Competition published on August 4, 2017.
Without the benefit of hindsight, how do you interpret what’s right in front of your eyes?
The events that took place in Germany between 1919 and 1945 were dramatic and terrible but there were also moments of confusion, of doubt – of hope. How easy was it to know what was actually going on, to grasp the essence of National Socialism, to remain untouched by the propaganda or predict the Holocaust?
Travellers in the Third Reich is an extraordinary history of the rise of the Nazis based on fascinating first-hand accounts, drawing together a multitude of voices and stories, including students, politicians, musicians, diplomats, schoolchildren, communists, scholars, athletes, poets, journalists, fascists, artists, tourists, even celebrities like Charles Lindbergh and Samuel Beckett. Their experiences create a remarkable three-dimensional picture of Germany under Hitler – one so palpable that the reader will feel, hear, even breathe the atmosphere.
These are the accidental eyewitnesses to history. Disturbing, absurd, moving, and ranging from the deeply trivial to the deeply tragic, their tales give a fresh insight into the complexities of the Third Reich, its paradoxes and its ultimate destruction.
*We have a copy of Travellers in the Third Reich to give away – scroll down for your chance to win*
Reviewer Paul Burke shares his thoughts:
This is an entertaining popular history that casts an original eye over the history of the Third Reich. It will appeal both to general readers and students of history. Travellers in the Third Reich is a compendium of thoughts and observations by visitors to Germany during the inter-war years. Some living there for a time, others just passing through the country. First-hand accounts show us what individuals thought of Weimar, the Nazis and their leader, Adolf Hitler. Boyd has collated a wealth of material from a variety of people – from the very rich tourist to the poorest migrant worker. There are accounts from familiar and expected sources such as; Unity Mitford, Stephen Spender, W.H. Auden and Neville Chamberlain but also a wide range of ordinary people are represented. These visitors shed light on the day to day life under Nazi rule as well as the wider political context. The focus is largely on American and British sources (they make up a substantial part of the foreign influx during the period). Boyd lets the voices from the past speak to us, knitting their stories, some serious others just light observations, into their historical context.

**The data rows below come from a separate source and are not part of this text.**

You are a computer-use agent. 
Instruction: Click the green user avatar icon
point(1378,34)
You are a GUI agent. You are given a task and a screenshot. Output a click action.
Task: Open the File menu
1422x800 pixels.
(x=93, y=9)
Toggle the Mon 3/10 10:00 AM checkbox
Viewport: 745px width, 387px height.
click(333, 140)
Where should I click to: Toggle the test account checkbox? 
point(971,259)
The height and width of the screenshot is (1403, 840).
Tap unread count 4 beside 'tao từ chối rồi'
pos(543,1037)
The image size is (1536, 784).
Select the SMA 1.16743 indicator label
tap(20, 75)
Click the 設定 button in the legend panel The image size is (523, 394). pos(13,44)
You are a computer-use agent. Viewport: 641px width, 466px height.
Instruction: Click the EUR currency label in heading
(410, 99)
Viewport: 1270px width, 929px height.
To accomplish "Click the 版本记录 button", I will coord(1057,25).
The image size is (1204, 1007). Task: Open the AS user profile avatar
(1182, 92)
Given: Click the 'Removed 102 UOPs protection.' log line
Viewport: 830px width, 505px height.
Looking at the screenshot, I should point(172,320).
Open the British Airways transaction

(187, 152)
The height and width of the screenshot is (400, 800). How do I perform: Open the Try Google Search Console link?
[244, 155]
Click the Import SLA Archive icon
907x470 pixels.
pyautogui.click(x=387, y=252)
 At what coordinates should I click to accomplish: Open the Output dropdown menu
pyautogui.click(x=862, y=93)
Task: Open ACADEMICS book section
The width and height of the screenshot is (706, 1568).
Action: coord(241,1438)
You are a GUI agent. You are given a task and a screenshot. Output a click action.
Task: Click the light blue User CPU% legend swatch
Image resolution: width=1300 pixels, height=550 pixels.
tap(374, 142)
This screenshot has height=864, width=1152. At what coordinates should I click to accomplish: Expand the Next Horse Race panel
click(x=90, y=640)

An easy flowing narrative style makes the book very readable.
We have many preconceptions about what people from Britain, the United States and the rest of the world thought about Germany and it’s political upheaval during the 1930s. However, Boyd illustrates how real people felt on coming into contact with the country, the people and the Nazi party. Opinions that are sometimes shocking and often thought provoking. Here are the brave, the romantic, the ignorant and the astute. People are often contradictory and conflicted in how they feel. American journalist J.A. Cole, (visited in 1937/38), disliked the Nazis but stated, “I cannot see a German town for the first time on a sunny morning without a raising of the spirits…..” Demonstrating his capacity to distinguish the regime from the people and place.
Bizarrely a lot of intelligent liberal British parents sent their children to Nazi Germany for a cultural education; music, philosophy and language, (e.g. the opera at Bayreuth, the Oberammergau passion plays). Boyd presents diverse views and what emerges is as complex as it is varied, a truely eclectic and cosmopolitan mix. Some deluded (Thomas Cook was still advertising German holidays as the war approached in 1939), others seduced by the country and people or simply conned by the highly efficient propaganda. Many found the camaraderie and fitness regimes of the young inspiring, ignoring the more subversive elements of Nazi control of the family and the future. Even though deplorable in practice some welcomed the ideological bolster against communism in the East. Overall this is a fascinating book.
The travellers are soldiers, academics, diplomats, journalist and tourists – Nazi sympathisers and Communists. The only common link is that they shared their experience in writing. Boyd takes us from the end of WWI to the death of the Reich in 1945. The first ‘visitors’ were the soldiers stationed in Germany after the Armistice. The Germans liked the British and the Americans but were not keen on the French, they were courteous and civil. Reactions to French colonial troops was far less cordial and the onerous burden of Versailles led to a backlash against the Jewish population.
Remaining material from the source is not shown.